▶ Selected excerpt:
══════
It seems that the ed reform message is once again shifting.

Years ago, around 2013, I first heard the ed reform message shift in regard to the state-run Recovery School District (RSD) in New Orleans. RSD was supposed to be revolutionary. In 2013, I first heard RSD “mother,” former La. state ed board member Leslie Jacobs, defend RSD as “improving.”

Improvement in and of itself is good. However, this ed reform “improvement” message followed years of damning locally-run New Orleans schools and boasting about amazing changes to come.

In short, the “improvement” narrative was face-saving, post-boast backpedaling.

The next major ed reform backpedal I heard came in 2014, and it concerned what was supposed to be the (again) revolution that was the Common Core State Standards (CCSS).

The backpedal narrative in this case was one of “faulty implementation.”

Now, via the American Enterprise Institute (AEI), the latest ed reform shift is for ed reformers to “fail better.” From the AEI article, written by Michael McShane:

Policy ideas like charter schools, teacher evaluation and high standards first exist in the abstract. When they are actually implemented, they look quite different from state to state or district to district. What one state calls “charter schooling” might look different from charter schooling in another state. So if charter schools struggle in one state, it isn’t necessarily an indictment on the idea as a whole….
══════
▶ Required tasks:
1. State whether each statement below agrees with the passage on education reform messaging. Answer yes or no for each, quoting the words from the passage that decide it.
(a) The writer first heard Leslie Jacobs defend the Recovery School District as "improving" in 2013.
(b) The backpedal concerning the Common Core State Standards came in 2012.
(c) The AEI article was written by Michael McShane.
2. Continue the passage on education reform messaging, starting after its final sentence.

▶ Stored data:
══════
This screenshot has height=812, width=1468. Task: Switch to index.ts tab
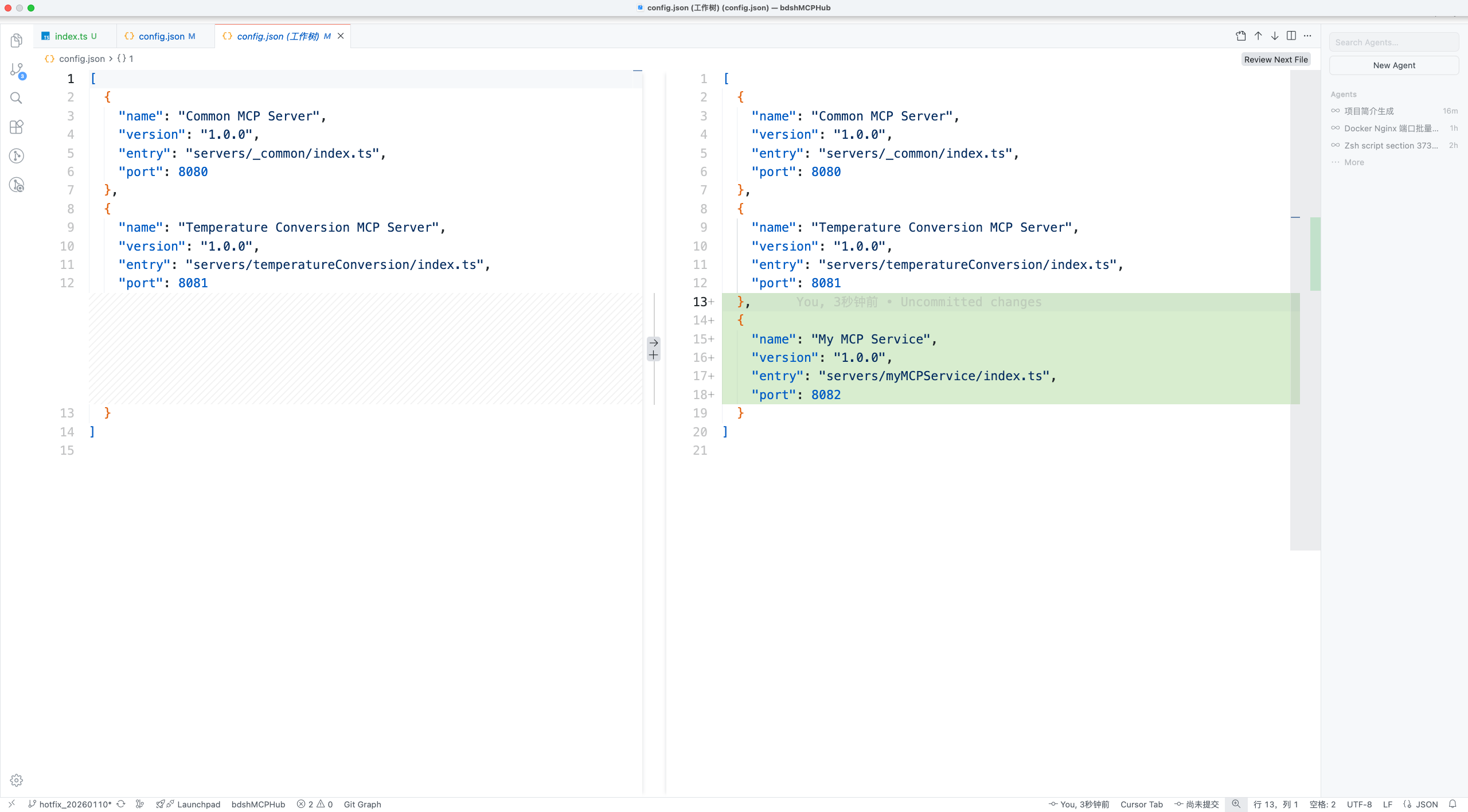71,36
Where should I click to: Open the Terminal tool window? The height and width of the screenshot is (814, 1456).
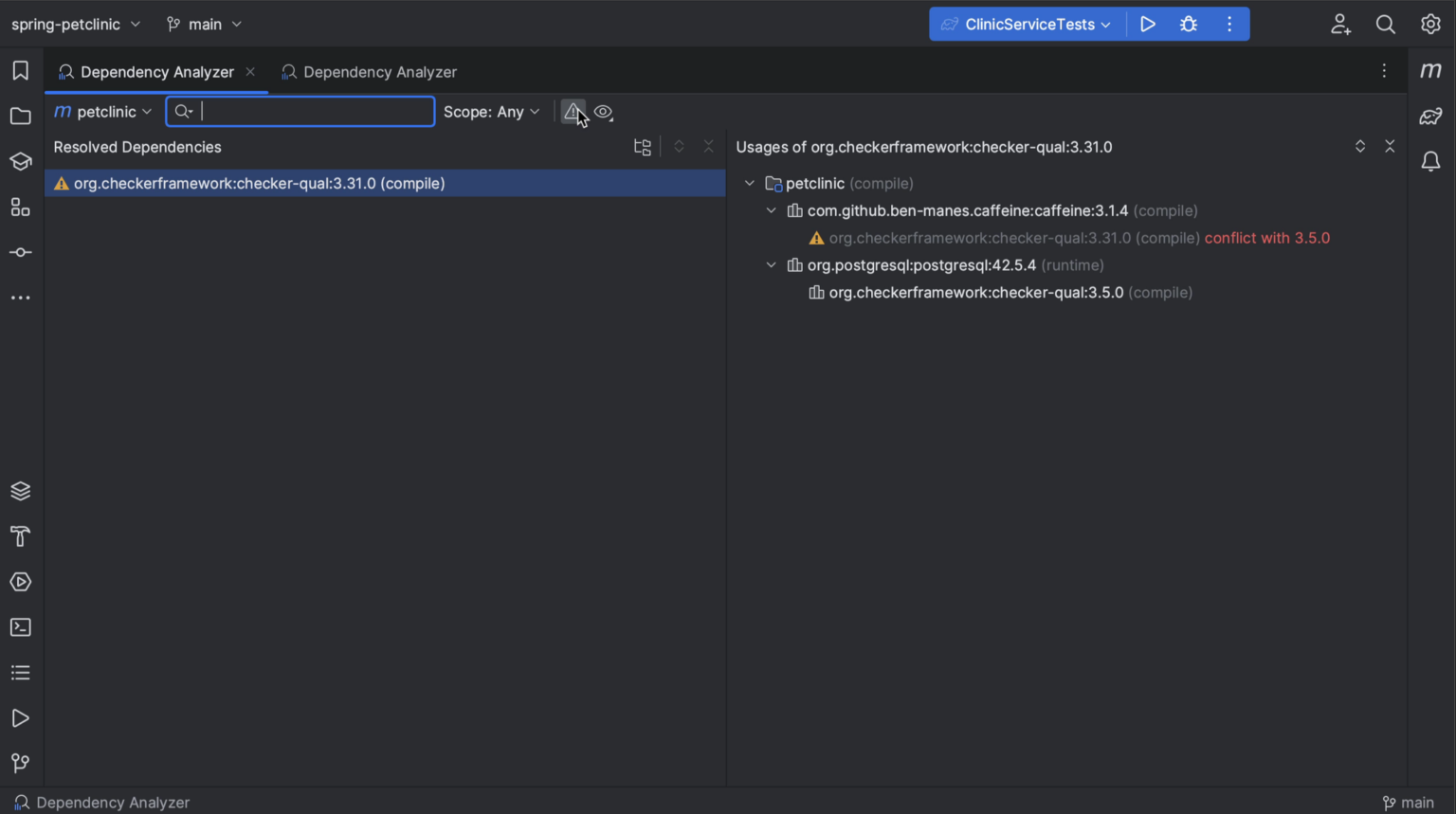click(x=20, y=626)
══════
▶ Expected results:
1.
(a) Yes: "In 2013, I first heard RSD “mother,” former La. state ed board member Leslie Jacobs, defend RSD as “improving.”"
(b) No: "The next major ed reform backpedal I heard came in 2014"
(c) Yes: "From the AEI article, written by Michael McShane:"

2.
Opponents (who were against the policy before any data were available) come out and tut-tut at advocates, telling them to “follow the data” or not to “cling to ideology.” Advocates circle the wagons. They spin the findings or pettifog the implications. They counter with personal stories or impugn the motives of critics. Rinse and repeat. (By the way, much of this is covered much more in depth than I can manage here in Rick Hess’s great new volume “Letters to a Young Education Reformer.”) …

For our part, Jay Greene, chair of the Department of Education Reform at the University of Arkansas, and I are co-hosting a conference in Kansas City on May 22 where top education researchers are going to talk about failure. Authors will tackle many of the major topics of education policy of the last quarter century: Test-based teacher evaluation, technology in classrooms, teacher preparation, No Child Left Behind and more. But rather than trying to make some kind of global statement about whether or not something like evaluating teachers based on performance or having the federal government intervene in low-performing schools is a “success” or “failure,” authors will dig into specific examples, what went wrong and most importantly, what we can learn from it.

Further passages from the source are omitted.